Domanda difficile: cosa sarebbe cambiato per Dasaev e per tutto il calcio sovietico in caso di successo nell’Europeo del 1988?

Avrebbero ottenuto quel grande titolo che mancava dai tempi di Jašin. Un successo che, a tre anni dalla fine dell’URSS, sarebbe il “canto del cigno” della nazionale sovietica. Invece, il “canto del cigno” arrivò con la vittoria dell’oro olimpico nel calcio, ottenuto a Seul in quello stesso anno. Un successo che l’URSS di Dasaev mancò alle Olimpiadi di Mosca del 1980, con grande frustrazione da parte dello stesso Rinat.

Nelle fasi più delicate della sua carriera gli è stata in qualche modo di supporto la sua fede mussulmana?

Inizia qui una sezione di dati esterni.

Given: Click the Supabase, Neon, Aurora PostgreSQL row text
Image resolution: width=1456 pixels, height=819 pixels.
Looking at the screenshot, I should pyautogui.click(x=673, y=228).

Dasaev aveva un rapporto costante con la fede mussulmana. Un rapporto che sconfinava nella superstizione di mettere una copia del corano dentro il borsello dei guanti che depositava dentro la porta. Un modo come un altro per sentirsi più sicuro che, al contempo, è un sintomo di debolezza.

Come è ricordato oggigiorno in patria?

Come colui che nel 1988 ha vinto il titolo di miglior portiere del mondo.